* [Description of the task]
Reproduce verbatim the entire forum thread below about naming a new baby pygmy, from its title through the final post.

* [Excerpt provided]
■ ■ ■ ■ ■ ■ ■

# New baby pygmy!!!



## goatgirl9716 (Jun 22, 2013)

Please help me name this adorable little boy! Usually they have names by the second or third day but he is almost 3 weeks now and I still haven't found the perfect name for him  I hope you guys can help me out lol! And preferably a name that would be cute with the name Jellybean (that's his mom's name)


----------



## HoukFarms (Apr 14, 2013)

You could name him gumdrop ...


----------



## MoKa-Farms (Jun 19, 2013)

Lollipop
Springy
Soda Pop
Flop
Jelly Belly


----------



## Pixie13 (Mar 2, 2013)

Jolly, for jolly rancher.


----------



## goat luver 101 (Jul 19, 2011)

Oreo! He's black and white


----------



## DrakesFarm (Apr 1, 2013)

I agree with Jelly Belly, its super cute because he came out of Jelly' s Belly: haha:


----------



## TrinityRanch (Mar 26, 2013)

Licorice! And call him Rich


----------



## goatgirl9716 (Jun 22, 2013)

Thank you everyone for the great name suggestions


----------



## hallsthirdacrefarm (Mar 30, 2011)

jujube
nib


----------



## nchen7 (Feb 25, 2013)

he's so cute! i'd have to cuddle him ALL DAY!

Root Beer Float
Tootsie Pop


----------

■ ■ ■ ■ ■ ■ ■

* [Collected material]
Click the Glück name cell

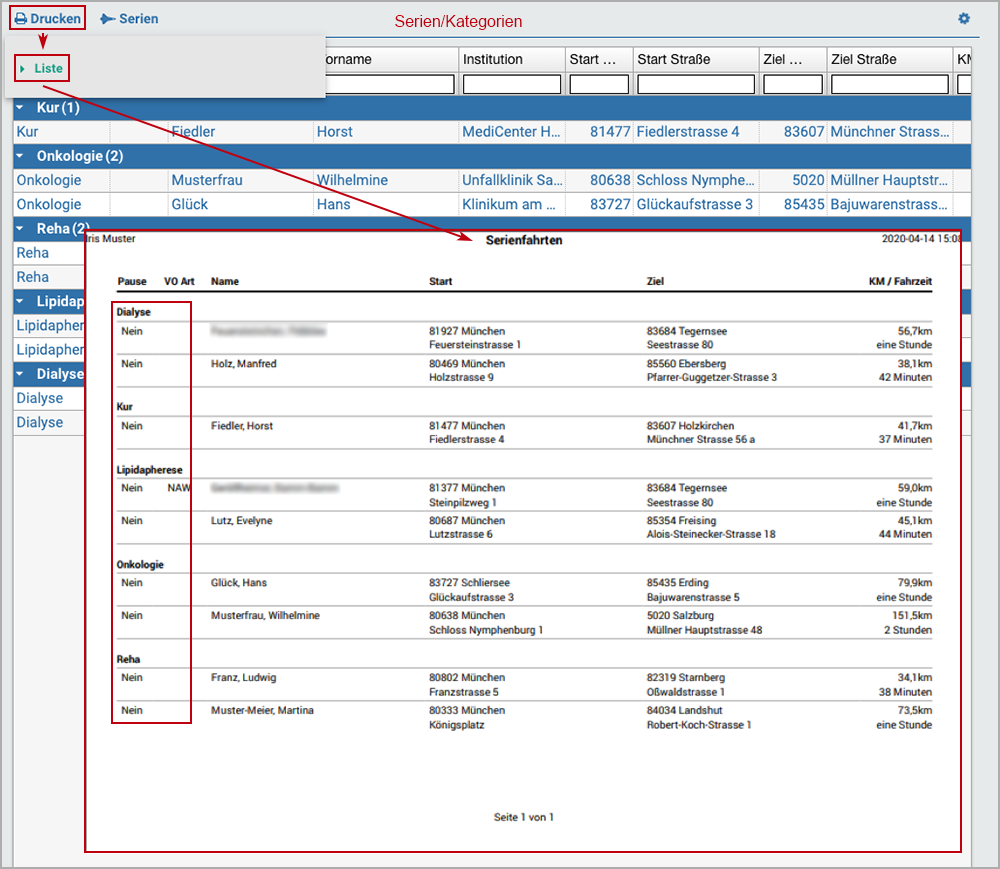click(190, 205)

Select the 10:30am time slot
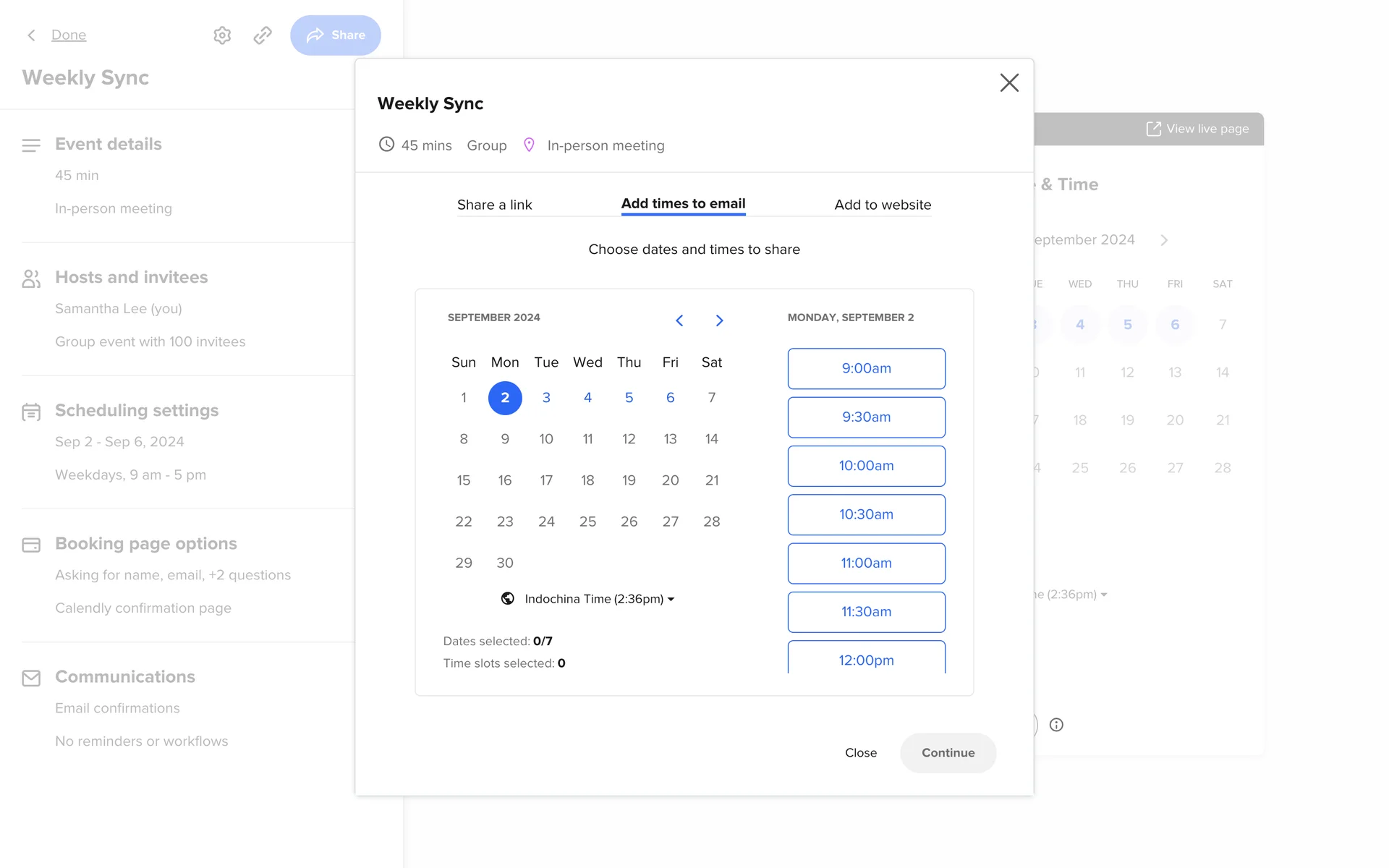point(866,514)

■ ■ ■ ■ ■ ■ ■

* [Result]
# New baby pygmy!!!



## goatgirl9716 (Jun 22, 2013)

Please help me name this adorable little boy! Usually they have names by the second or third day but he is almost 3 weeks now and I still haven't found the perfect name for him  I hope you guys can help me out lol! And preferably a name that would be cute with the name Jellybean (that's his mom's name)


----------



## HoukFarms (Apr 14, 2013)

You could name him gumdrop ...


----------



## MoKa-Farms (Jun 19, 2013)

Lollipop
Springy
Soda Pop
Flop
Jelly Belly


----------



## Pixie13 (Mar 2, 2013)

Jolly, for jolly rancher.


----------



## goat luver 101 (Jul 19, 2011)

Oreo! He's black and white


----------



## DrakesFarm (Apr 1, 2013)

I agree with Jelly Belly, its super cute because he came out of Jelly' s Belly: haha:


----------



## TrinityRanch (Mar 26, 2013)

Licorice! And call him Rich


----------



## goatgirl9716 (Jun 22, 2013)

Thank you everyone for the great name suggestions


----------



## hallsthirdacrefarm (Mar 30, 2011)

jujube
nib


----------



## nchen7 (Feb 25, 2013)

he's so cute! i'd have to cuddle him ALL DAY!

Root Beer Float
Tootsie Pop


----------